WORK REQUIRED:
The expected output is the line with "This screenshot has" plus all lines after it to the end of the material below, reproduced exactly, with pictures omitted and nothing else included.

*****

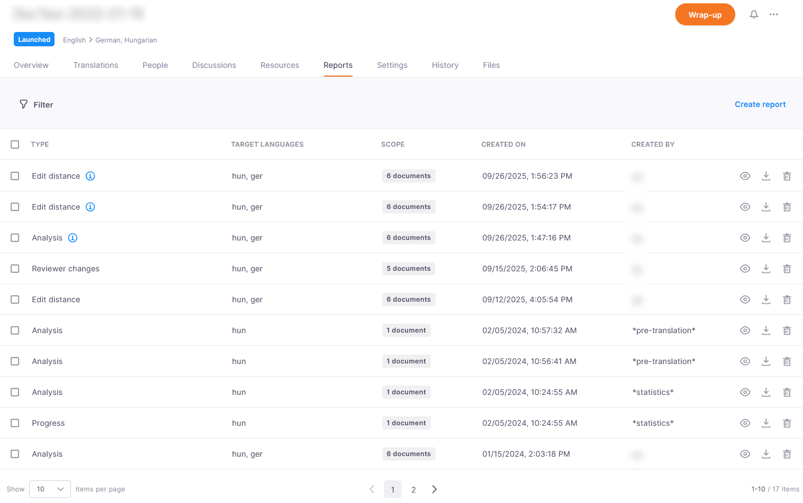Click the Create report link
Viewport: 803px width, 503px height.
pyautogui.click(x=760, y=104)
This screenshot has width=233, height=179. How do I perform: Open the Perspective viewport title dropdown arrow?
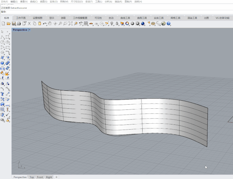tap(30, 30)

*****

RESULT:
This screenshot has width=233, height=179. How do I perform: Open the Perspective viewport title dropdown arrow?
tap(30, 30)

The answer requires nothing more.